Having led hundreds of expeditions at the helm of Nature Wanderers, a nature tour operator, Shivang’s focus has understandably shifted to innovation. In the book, too, he declares that “the onus is on us… to constantly think of perspectives that bestow a new dimension to tiger imagery”. Some of his experiments do succeed, like high-key images that paint a greyscale tiger against a blinding white forest floor or the intentional shift of focus from tiger to kingfishers in the foreground, while others like the use of a tilt-shift lens look a tad jarring.
Corbett is Shivang’s favourite hunting ground, and this is where his genius shines. Declaring unflinching love for the Kumaon forests, he paints “the land of roar, trumpet and song” beautifully, taking poetic liberties with his frames. To him, the Himalayan tiger is a different subject altogether due to its habitat. Another standout section is the one without tigers. In ‘Denizens of the Tiger Kingdom’, he flaunts his vast repertoire—sloth bear cubs riding piggyback on their mother, a fishing cat against a starlit sky, otters in the Ramganga, etc.

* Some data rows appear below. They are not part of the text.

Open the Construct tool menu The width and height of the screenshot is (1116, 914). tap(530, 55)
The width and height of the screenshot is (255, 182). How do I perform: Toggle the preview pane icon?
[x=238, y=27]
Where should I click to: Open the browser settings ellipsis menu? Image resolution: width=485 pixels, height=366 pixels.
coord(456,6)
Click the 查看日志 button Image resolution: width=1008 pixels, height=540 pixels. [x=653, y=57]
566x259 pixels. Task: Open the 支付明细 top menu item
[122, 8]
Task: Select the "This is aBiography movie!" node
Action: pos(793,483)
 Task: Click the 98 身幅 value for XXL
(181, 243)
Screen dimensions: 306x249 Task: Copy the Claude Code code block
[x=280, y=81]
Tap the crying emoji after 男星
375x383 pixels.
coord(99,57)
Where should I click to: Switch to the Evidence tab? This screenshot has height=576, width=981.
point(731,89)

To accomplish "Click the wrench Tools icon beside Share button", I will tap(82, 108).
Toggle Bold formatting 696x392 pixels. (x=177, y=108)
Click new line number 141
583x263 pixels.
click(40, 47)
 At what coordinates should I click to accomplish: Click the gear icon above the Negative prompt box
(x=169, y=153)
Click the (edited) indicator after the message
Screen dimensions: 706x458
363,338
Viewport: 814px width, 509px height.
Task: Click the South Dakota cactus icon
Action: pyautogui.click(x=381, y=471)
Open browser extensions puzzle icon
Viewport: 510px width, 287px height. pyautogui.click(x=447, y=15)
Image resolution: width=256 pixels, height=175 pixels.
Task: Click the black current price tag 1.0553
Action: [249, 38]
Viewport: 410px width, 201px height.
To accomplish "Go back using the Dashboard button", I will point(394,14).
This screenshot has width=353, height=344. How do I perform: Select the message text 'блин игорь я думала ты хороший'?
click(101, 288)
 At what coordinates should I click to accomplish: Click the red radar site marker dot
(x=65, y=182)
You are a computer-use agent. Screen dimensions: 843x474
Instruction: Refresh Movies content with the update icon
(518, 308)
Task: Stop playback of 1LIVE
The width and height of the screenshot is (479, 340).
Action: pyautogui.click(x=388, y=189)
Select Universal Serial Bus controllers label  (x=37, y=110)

Since two-third of the book is on famous tiger moms, the author has perhaps felt the pressure to cover all significant females. This has led to some below-par images making the cut , like in the case of T60 and her family, amid stunning pictures of mating, hunts and sibling behaviour. This raises a question pertinent to all wildlife photobooks—is the purpose exhaustive documentation or exquisite presentation?
The rare selection miss aside, the book is a great volume of creative tiger images and enrapturing tales—the kind that comes by once in a decade.